■ **Challenge**
Recast the items from the start through the line containing "(1227, 145)", inclusive, as a Markdown table with the columns "Row" and "Line". Leave out blank lines.

Entries for locating text and elements:

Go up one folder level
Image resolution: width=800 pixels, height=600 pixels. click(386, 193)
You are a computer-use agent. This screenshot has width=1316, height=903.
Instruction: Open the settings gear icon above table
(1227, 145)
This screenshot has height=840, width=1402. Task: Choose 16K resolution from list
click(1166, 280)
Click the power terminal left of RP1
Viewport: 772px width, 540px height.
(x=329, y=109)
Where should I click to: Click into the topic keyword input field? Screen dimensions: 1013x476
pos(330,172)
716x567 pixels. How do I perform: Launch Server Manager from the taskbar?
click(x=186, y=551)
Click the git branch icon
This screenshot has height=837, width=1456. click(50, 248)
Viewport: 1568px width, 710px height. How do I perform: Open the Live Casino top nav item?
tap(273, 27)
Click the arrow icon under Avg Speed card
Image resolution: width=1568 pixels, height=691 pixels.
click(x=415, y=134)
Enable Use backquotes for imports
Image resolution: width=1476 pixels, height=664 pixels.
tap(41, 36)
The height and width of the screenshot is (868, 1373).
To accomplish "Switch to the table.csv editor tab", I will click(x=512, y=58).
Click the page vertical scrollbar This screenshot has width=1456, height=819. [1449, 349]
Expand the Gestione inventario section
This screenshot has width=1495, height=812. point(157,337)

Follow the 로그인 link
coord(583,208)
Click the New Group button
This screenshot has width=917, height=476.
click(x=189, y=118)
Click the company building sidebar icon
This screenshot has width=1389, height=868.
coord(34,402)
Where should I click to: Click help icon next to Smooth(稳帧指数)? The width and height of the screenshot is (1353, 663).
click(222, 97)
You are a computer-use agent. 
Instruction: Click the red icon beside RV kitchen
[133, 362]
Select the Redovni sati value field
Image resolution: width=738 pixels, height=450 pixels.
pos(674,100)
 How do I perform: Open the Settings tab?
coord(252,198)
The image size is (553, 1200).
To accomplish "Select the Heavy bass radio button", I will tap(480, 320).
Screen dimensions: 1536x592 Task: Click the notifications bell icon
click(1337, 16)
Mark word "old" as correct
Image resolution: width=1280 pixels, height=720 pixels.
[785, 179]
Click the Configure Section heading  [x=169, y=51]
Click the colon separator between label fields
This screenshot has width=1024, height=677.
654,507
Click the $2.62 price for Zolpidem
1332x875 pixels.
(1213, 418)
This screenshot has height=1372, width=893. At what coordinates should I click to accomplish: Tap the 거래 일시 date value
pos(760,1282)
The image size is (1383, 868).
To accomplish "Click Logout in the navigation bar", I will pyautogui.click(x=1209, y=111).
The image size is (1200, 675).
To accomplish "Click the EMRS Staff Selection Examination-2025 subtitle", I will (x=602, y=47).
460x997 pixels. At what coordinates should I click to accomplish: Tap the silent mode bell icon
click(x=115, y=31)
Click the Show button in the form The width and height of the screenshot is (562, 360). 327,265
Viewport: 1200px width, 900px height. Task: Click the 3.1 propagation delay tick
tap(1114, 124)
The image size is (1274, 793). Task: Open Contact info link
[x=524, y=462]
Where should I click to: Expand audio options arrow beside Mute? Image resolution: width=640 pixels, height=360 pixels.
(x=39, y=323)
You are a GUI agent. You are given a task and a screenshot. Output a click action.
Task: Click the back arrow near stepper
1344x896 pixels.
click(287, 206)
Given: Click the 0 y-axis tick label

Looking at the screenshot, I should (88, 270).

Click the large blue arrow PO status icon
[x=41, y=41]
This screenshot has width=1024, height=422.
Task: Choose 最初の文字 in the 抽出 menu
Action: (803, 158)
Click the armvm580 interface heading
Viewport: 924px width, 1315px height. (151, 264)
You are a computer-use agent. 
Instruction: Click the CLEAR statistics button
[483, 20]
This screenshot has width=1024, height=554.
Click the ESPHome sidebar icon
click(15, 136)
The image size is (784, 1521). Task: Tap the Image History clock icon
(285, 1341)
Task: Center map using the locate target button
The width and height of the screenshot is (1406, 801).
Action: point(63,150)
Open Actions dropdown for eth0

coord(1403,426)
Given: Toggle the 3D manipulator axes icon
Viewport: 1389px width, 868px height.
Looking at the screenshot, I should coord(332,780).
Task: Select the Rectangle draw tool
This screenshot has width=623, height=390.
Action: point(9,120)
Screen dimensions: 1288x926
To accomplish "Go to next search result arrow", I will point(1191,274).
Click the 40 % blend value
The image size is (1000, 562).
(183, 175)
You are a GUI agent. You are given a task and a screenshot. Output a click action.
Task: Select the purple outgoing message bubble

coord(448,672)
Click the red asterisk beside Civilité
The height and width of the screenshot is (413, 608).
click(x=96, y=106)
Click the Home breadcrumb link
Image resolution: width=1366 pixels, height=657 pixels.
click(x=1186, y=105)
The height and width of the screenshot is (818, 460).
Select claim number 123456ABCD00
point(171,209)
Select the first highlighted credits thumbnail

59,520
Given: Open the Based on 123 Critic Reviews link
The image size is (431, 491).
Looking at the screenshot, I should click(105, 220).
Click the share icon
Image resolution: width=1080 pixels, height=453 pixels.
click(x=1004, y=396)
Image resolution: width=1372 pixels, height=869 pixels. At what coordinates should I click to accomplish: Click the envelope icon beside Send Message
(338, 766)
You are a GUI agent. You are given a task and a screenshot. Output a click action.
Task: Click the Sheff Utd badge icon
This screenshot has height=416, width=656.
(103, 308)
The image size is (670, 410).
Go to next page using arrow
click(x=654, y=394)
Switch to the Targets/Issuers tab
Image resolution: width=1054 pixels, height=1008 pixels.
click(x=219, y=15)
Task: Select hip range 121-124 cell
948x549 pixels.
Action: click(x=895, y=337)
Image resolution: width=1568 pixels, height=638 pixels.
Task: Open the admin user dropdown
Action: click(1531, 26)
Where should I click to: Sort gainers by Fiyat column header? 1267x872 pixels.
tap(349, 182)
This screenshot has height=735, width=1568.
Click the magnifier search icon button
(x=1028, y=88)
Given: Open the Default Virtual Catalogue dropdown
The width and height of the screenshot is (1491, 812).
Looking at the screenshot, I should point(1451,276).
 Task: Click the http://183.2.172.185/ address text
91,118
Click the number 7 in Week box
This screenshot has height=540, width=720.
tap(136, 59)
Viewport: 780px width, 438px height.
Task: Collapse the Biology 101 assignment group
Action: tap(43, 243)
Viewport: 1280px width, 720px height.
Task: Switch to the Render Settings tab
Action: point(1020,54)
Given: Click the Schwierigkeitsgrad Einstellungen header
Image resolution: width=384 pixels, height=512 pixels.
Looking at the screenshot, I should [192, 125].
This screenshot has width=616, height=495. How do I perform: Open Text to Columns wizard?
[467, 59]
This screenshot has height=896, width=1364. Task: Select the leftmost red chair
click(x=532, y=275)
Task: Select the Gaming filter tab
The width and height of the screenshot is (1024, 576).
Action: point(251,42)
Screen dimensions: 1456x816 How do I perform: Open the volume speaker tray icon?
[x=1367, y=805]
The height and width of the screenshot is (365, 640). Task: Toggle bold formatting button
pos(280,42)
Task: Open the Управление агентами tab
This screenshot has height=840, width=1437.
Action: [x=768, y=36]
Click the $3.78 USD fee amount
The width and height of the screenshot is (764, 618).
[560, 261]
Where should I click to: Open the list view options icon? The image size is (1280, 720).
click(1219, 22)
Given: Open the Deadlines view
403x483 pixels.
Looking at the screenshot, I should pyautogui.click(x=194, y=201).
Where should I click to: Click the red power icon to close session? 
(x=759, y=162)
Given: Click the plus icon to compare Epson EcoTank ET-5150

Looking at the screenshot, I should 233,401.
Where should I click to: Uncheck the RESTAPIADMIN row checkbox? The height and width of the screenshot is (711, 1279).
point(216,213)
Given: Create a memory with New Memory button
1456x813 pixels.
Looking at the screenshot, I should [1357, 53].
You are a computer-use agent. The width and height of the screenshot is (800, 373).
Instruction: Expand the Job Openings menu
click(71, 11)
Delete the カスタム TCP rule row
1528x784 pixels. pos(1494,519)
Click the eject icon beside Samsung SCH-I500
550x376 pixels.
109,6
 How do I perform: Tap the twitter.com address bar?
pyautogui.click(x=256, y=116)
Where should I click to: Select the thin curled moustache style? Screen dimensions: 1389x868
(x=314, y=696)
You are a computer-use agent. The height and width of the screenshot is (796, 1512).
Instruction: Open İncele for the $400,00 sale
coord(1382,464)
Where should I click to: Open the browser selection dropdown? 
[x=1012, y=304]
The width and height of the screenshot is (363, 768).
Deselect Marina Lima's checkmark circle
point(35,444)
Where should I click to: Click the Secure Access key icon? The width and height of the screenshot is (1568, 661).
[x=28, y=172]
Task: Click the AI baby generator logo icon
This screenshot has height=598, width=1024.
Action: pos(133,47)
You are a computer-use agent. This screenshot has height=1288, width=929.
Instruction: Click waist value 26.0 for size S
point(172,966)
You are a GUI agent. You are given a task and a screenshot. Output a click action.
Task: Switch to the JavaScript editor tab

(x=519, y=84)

■ **Result**
| Row | Line |
|---|---|
| 1 | Go up one folder level |
| 2 | Image resolution: width=800 pixels, height=600 pixels. click(386, 193) |
| 3 | You are a computer-use agent. This screenshot has width=1316, height=903. |
| 4 | Instruction: Open the settings gear icon above table |
| 5 | (1227, 145) |